* EXERCISE
Once the line with "Given: Click the" is reached, output it and every line after it, exactly, through the end of the records below. Pictures are skipped.

* INFORMATION
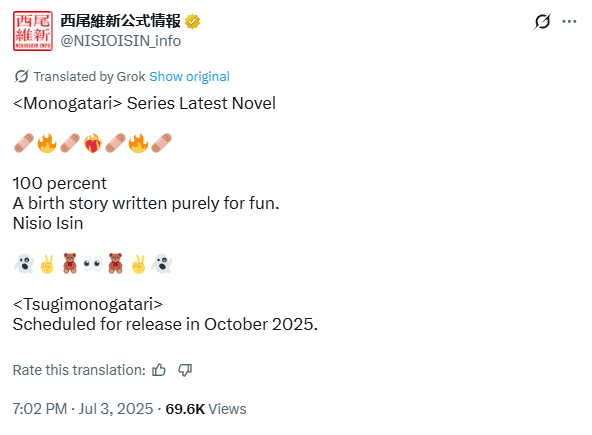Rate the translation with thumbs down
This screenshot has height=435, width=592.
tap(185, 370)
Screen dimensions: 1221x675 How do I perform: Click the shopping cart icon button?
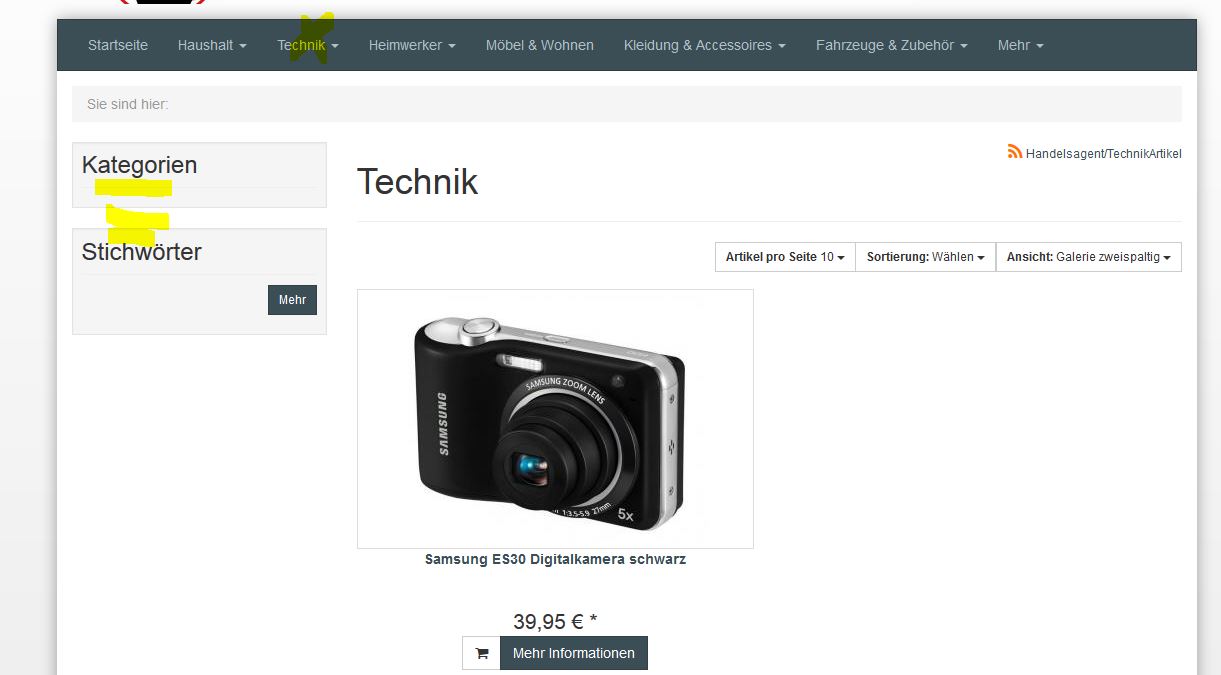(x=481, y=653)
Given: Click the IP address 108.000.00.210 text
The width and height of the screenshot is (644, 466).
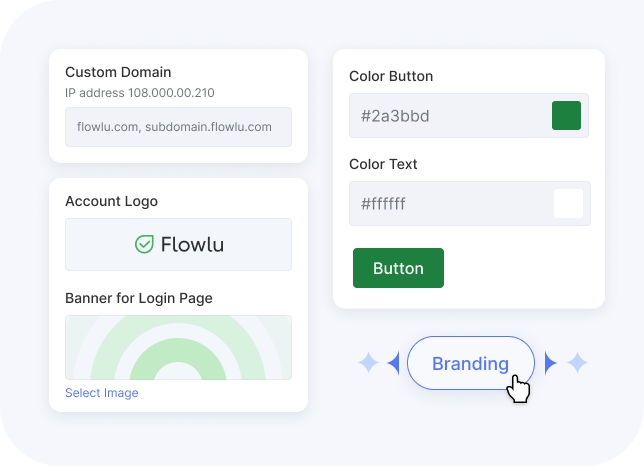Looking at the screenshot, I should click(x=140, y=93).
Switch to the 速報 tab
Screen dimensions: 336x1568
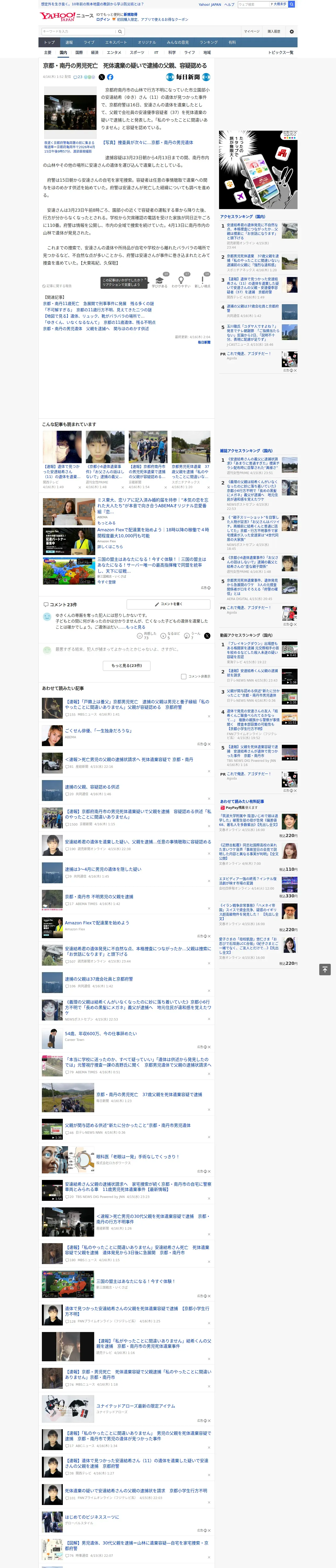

* SOLVED EXERCISE
Given: Click the IP address 108.000.00.210 text
The width and height of the screenshot is (644, 466).
Looking at the screenshot, I should click(x=140, y=93).
Switch to the 速報 tab
Screen dimensions: 336x1568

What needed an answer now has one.